Third, the regulations also make clear that schools can enact policies in their Student and Employee Codes of Conduct to respond to allegations of sexual violence that fall outside the scope of Title IX. Schools may choose to enact grievance procedures for allegations of sexual misconduct abroad that reproduce those mandated by Title IX for incidents within the U.S. Or, schools could create a separate process for incidents that occur abroad. Either way, schools should carefully consider how they will respond to allegations of sexual violence abroad. They should draft policies that consider the kinds of risks to which students may be exposed and imagine how the policies would play out in various scenarios abroad.

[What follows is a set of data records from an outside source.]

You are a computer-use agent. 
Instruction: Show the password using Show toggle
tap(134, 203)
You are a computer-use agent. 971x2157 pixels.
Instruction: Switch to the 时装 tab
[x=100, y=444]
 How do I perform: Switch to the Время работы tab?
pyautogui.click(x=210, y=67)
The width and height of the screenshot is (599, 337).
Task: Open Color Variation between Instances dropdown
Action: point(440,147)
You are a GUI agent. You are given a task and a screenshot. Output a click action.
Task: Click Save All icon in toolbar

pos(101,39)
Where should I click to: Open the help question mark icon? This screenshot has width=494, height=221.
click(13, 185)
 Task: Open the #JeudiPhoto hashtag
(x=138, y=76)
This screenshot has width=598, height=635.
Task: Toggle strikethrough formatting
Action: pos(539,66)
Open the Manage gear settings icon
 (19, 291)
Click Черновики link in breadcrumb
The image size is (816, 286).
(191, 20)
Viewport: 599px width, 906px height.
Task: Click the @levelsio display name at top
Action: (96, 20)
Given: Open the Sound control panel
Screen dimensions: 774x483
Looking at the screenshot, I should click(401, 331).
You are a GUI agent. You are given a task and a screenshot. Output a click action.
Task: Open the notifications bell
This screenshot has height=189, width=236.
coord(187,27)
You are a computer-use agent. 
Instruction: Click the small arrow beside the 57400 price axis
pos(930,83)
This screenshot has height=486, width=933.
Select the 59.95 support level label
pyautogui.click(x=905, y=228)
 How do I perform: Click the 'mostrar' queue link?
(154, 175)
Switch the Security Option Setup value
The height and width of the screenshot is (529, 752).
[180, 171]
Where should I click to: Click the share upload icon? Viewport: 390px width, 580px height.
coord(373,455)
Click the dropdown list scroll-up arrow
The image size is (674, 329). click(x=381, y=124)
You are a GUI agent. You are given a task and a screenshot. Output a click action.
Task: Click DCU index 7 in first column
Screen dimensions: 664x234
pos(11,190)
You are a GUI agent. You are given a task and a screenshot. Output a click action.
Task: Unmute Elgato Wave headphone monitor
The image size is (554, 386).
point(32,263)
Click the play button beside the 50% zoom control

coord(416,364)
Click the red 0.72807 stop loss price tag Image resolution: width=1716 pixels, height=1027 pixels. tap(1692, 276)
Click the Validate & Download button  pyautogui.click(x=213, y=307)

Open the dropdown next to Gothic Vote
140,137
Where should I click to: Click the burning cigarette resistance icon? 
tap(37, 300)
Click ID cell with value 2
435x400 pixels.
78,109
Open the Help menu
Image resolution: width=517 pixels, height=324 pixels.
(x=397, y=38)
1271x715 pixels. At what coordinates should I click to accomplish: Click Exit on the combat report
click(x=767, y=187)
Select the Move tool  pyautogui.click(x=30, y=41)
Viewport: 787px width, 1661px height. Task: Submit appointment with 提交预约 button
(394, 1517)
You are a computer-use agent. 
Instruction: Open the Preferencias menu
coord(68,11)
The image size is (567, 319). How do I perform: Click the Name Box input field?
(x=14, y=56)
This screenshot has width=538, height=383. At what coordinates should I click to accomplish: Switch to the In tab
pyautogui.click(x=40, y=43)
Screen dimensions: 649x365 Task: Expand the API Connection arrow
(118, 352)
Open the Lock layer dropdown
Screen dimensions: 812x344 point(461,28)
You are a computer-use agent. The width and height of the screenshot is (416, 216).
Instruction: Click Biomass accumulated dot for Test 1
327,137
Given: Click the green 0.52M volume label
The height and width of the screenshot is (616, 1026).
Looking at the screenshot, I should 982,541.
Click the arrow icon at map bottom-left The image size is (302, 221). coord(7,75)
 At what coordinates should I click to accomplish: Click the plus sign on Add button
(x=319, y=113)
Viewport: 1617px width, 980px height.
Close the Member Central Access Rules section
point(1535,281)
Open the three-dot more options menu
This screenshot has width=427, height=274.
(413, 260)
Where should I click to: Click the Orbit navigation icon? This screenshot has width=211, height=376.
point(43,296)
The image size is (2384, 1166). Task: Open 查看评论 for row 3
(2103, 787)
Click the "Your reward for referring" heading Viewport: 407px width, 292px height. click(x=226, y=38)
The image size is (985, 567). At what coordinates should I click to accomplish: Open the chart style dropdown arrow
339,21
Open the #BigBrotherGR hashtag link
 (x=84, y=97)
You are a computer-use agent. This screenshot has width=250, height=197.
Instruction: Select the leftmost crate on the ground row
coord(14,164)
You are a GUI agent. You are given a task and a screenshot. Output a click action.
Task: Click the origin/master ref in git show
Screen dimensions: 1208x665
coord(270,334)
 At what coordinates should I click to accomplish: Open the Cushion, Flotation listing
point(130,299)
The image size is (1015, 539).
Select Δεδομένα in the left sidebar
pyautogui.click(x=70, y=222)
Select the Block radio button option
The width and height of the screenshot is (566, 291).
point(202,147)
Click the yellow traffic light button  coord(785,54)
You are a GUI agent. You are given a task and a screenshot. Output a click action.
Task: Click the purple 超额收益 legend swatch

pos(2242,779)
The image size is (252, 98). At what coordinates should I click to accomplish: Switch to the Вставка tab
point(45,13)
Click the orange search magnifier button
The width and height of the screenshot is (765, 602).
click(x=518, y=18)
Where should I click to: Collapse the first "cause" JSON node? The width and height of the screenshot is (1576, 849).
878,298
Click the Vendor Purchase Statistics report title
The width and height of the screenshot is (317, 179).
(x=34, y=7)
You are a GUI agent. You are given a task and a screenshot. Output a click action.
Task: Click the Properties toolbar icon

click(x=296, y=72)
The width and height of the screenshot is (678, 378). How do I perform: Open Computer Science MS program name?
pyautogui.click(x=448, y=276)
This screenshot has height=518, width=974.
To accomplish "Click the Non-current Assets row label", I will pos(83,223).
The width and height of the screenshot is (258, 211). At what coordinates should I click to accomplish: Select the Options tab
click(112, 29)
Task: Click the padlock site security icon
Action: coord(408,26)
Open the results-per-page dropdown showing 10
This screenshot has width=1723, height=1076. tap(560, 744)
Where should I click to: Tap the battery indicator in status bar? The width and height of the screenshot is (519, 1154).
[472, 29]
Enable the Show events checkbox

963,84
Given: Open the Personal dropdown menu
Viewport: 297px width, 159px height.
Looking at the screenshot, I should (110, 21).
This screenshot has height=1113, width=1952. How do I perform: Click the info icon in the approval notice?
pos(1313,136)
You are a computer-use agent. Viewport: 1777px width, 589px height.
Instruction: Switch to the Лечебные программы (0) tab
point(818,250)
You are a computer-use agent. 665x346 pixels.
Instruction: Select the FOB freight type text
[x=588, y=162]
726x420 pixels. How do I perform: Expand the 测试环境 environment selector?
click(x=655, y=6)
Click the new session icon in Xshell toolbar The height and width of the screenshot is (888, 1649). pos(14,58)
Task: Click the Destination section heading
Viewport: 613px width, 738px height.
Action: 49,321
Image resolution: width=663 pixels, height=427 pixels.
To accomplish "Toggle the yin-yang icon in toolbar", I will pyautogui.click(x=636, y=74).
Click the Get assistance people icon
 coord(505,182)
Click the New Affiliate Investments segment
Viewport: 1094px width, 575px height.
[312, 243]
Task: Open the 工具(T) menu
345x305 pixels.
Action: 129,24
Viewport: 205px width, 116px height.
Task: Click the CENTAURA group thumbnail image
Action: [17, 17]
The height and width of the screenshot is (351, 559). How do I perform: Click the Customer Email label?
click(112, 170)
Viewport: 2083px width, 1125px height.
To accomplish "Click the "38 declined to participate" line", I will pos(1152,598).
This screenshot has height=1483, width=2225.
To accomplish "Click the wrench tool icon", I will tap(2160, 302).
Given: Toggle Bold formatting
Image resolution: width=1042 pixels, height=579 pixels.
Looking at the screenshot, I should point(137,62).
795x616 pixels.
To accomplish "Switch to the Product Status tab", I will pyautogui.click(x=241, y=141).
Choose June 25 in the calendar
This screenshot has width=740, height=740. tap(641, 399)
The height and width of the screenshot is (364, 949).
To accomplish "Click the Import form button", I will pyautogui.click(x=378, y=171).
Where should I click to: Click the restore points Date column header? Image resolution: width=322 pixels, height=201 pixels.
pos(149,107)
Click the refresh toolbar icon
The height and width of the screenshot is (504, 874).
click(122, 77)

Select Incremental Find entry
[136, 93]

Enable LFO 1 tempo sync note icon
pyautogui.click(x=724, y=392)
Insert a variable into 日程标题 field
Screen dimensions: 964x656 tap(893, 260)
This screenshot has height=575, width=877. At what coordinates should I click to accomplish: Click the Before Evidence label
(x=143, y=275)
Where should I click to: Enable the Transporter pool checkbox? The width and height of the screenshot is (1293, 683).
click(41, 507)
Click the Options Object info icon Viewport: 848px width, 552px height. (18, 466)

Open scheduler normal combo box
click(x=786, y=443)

Students can be proactive in holding schools accountable too. Before committing to a study abroad program, students should ask their schools and study abroad offices about their safety plans, whether they track data on sexual violence abroad, and how they respond when students abroad report experiencing sexual violence. If a school or study abroad program doesn’t have ready answers to these questions, students should keep asking until they find a program that does.
As international educational programs grow and expand, and more students choose to pursue them, schools have a duty to take as much care in preventing and responding to sexual violence abroad as they do on their domestic campuses. Title IX’s protections may stop at the border, but a school’s duty toward its students does not.
Lauren Schneider is a student at Loyola University Chicago School of Law and wrote this blog post as part of the Education Law Practicum.